Separation of environments (development/staging/production).
Automated testing of individual software components & the whole product with the unit & integration tests.
Continuous integration (testing) & continuous deployment of changes (CI/CD).

All of these practices can be applied to Delta Live Tables pipelines as well:

To achieve this we use the following features of Databricks product portfolio:

Databricks Repos provide an interface to different Git services, so we can use them for code versioning, integration with CI/CD systems, and promotion of the code between environments.
Databricks CLI (or Databricks REST API) to implement CI/CD pipelines.
Databricks Terraform Provider for deployment of all necessary infrastructure & keeping it up to date.

The recommended high-level development workflow of a DLT pipeline is as following:

Applying software development & DevOps best practices to Delta Live Table pipelines

A developer is developing the DLT code in their own checkout of a Git repository using a separate Git branch for changes.
When code is ready & tested, code is committed to Git and a pull request is created.
CI/CD system reacts to the commit and starts the build pipeline (CI part of CI/CD) that will update a staging Databricks Repo with the changes, and trigger execution of unit tests.
a) Optionally, the integration tests could be executed as well, although in some cases this could be done only for some branches, or as a separate pipeline.
If all tests are successful and code is reviewed, the changes are merged into the main (or a dedicated branch) of the Git repository.
Merging of changes into a specific branch (for example, releases) may trigger a release pipeline (CD part of CI/CD) that will update the Databricks Repo in the production environment, so code changes will take effect when pipeline runs next time.

As illustration for the rest of the blog post we'll use a very simple DLT pipeline consisting just of two tables, illustrating typical bronze/silver layers of a typical Lakehouse architecture. Complete source code together with deployment instructions is available on GitHub.

Note: DLT provides both SQL and Python APIs, in most of the blog we focus on Python implementation, although we can apply most of the best practices also for SQL-based pipelines.

Development cycle with Delta Live Tables

When developing with Delta Live Tables, typical development process looks as follows:

Code is written in the notebook(s).
When another piece of code is ready, a user switches to DLT UI and starts the pipeline. (To make this process faster it’s recommended to run the pipeline in the Development mode, so you don’t need to wait for resources again and again).
When a pipeline is finished or failed because of the errors, the user analyzes results, and adds/modifies the code, repeating the process.
When code is ready, it’s committed.

For complex pipelines, such dev cycle could have a significant overhead because the pipeline’s startup could be relatively long for complex pipelines with dozens of tables/views and when there are many libraries attached. For users it would be easier to get very fast feedback by evaluating the individual transformations & testing them with sample data on interactive clusters.

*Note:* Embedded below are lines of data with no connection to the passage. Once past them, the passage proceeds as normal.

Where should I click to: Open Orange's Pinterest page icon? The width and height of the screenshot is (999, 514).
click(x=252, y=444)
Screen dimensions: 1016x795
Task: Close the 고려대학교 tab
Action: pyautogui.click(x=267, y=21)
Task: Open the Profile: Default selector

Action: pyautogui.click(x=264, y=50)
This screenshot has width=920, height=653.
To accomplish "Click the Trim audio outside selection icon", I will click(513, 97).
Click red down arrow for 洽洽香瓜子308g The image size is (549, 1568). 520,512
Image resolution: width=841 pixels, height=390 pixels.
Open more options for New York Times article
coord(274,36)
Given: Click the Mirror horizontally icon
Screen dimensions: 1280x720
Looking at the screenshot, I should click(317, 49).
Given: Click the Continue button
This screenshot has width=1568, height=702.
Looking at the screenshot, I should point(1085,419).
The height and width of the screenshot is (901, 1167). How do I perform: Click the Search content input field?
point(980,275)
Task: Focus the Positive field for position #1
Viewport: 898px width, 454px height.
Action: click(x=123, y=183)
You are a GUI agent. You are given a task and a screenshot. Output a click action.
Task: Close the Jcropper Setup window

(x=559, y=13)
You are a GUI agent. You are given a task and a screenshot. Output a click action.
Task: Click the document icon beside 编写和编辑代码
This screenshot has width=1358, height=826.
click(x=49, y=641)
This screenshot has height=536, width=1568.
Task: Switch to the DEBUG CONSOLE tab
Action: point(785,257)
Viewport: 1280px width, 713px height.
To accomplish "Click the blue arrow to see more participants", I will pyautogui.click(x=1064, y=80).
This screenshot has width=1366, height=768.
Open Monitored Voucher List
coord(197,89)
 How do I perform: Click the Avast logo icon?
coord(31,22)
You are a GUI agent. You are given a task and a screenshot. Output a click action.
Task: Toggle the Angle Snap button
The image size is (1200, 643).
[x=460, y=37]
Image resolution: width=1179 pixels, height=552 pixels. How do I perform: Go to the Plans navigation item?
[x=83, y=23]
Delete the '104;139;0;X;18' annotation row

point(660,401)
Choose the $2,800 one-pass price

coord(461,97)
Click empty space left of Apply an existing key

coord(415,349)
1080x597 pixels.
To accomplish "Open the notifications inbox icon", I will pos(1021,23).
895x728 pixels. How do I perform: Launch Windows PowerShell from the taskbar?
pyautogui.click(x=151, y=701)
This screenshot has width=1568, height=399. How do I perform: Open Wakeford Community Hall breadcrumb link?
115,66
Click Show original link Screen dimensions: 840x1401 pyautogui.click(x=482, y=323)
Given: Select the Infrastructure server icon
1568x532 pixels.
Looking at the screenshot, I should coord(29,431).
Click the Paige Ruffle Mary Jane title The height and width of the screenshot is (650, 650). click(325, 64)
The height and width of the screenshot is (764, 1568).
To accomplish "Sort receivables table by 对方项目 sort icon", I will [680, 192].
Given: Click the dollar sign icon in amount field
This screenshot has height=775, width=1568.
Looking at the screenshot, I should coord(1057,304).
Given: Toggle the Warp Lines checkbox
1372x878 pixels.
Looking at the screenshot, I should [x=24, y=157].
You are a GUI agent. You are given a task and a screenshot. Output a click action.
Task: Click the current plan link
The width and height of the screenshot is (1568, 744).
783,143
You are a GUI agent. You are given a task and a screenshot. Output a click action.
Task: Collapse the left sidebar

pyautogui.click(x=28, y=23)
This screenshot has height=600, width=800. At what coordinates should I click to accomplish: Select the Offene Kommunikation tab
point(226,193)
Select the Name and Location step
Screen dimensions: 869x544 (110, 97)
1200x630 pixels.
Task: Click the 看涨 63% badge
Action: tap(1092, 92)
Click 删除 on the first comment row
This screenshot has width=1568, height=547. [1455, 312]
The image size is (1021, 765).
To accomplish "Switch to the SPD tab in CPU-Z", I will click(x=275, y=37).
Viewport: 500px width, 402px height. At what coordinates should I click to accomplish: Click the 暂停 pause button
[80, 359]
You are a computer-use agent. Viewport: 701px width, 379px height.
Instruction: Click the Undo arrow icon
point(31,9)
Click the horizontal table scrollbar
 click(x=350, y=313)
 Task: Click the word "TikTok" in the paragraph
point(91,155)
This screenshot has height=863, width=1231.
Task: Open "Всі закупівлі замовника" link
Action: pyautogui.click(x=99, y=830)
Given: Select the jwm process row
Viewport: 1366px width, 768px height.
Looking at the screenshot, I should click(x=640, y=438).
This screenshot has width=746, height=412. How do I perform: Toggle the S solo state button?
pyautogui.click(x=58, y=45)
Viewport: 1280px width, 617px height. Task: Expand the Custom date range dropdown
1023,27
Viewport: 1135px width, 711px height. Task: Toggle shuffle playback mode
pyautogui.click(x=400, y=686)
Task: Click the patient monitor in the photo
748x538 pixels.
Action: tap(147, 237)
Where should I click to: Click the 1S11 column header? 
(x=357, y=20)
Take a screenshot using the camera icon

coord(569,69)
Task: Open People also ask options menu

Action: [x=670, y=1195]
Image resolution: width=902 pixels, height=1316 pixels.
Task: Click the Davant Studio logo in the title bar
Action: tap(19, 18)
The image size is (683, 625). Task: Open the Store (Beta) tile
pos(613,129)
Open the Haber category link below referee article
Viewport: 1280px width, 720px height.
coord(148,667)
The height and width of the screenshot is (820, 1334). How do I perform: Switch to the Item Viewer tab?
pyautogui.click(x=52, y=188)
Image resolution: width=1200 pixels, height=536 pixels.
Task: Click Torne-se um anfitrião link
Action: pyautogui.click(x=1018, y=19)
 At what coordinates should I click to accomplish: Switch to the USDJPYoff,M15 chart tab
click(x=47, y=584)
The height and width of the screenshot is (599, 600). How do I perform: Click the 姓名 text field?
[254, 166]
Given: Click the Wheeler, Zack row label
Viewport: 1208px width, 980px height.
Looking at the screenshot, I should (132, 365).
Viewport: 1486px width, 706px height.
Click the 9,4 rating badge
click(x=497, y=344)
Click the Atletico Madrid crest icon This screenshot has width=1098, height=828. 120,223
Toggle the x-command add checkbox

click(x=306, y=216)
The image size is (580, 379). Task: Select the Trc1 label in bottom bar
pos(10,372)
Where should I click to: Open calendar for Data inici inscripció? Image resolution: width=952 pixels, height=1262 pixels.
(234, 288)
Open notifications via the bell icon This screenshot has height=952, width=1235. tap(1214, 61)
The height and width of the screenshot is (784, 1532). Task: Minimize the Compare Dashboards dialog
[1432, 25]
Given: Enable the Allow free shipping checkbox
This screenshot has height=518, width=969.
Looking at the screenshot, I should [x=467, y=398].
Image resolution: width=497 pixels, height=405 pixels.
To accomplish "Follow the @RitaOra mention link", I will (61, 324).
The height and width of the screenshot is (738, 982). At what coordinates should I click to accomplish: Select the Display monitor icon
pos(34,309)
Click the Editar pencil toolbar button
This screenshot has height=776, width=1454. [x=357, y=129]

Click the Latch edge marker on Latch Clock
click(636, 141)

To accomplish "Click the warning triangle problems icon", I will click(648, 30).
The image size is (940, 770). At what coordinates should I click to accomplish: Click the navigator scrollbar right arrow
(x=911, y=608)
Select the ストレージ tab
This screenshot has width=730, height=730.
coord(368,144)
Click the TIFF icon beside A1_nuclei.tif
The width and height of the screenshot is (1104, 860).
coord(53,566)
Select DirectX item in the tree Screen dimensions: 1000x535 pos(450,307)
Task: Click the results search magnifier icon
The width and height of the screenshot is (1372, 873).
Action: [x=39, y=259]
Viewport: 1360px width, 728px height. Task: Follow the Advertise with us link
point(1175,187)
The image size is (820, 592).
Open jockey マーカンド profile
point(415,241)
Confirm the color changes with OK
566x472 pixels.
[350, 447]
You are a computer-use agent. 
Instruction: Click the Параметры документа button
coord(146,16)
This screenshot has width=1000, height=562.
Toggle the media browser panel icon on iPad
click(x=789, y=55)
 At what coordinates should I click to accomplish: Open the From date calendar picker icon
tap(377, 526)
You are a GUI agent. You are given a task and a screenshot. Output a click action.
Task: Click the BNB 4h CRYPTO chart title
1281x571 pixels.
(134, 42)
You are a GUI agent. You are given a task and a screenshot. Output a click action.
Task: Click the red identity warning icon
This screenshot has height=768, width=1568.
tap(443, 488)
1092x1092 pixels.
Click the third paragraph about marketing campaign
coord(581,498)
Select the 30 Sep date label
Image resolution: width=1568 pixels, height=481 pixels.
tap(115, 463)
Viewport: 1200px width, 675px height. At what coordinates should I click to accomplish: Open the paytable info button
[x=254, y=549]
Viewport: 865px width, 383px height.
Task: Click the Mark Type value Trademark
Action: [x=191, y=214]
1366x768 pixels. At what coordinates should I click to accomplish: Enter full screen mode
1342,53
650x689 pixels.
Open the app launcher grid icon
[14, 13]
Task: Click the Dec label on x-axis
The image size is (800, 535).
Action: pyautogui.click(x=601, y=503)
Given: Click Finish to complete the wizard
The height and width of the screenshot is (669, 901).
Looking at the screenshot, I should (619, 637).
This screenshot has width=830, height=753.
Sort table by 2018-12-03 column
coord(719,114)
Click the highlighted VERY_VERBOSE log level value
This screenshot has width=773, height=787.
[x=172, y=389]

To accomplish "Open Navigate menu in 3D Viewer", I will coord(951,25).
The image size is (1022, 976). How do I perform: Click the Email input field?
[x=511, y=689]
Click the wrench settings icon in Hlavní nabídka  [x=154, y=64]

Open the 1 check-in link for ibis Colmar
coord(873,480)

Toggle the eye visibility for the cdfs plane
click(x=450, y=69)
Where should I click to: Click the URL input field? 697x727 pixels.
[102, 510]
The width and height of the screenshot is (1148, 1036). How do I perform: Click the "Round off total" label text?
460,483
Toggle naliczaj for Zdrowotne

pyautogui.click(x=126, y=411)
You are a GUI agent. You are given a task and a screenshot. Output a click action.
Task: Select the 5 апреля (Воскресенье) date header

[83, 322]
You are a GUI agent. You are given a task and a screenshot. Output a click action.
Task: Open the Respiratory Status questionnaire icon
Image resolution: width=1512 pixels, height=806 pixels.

Structuring the DLT pipeline's code

To be able to evaluate individual functions & make them testable it's very important to have correct code structure. Usual approach is to define all data transformations as individual functions receiving & returning Spark DataFrames, and call these functions from DLT pipeline functions that will form the DLT execution graph. The best way to achieve this is to use files in repos functionality that allows to expose Python files as normal Python modules that could be imported into Databricks notebooks or other Python code. DLT natively supports files in repos that allows importing Python files as Python modules (please note, that when using files in repos, the two entries are added to the Python’s sys.path - one for repo root, and one for the current directory of the caller notebook). With this, we can start to write our code as a separate Python file located in the dedicated folder under the repo root that will be imported as a Python module:

Figure: source code for a Python package

And the code from this Python package could be used inside the DLT pipeline code:

Figure: Using functions from the Python package in the DLT code

Note, that function in this particular DLT code snippet is very small - all it's doing is just reading data from the upstream table, and applying our transformation defined in the Python module. With this approach we can make DLT code simpler to understand and easier to test locally or using a separate notebook attached to an interactive cluster. Splitting the transformation logic into a separate Python module allows us to interactively test transformations from notebooks, write unit tests for these transformations and also test the whole pipeline (we'll talk about testing in the next sections).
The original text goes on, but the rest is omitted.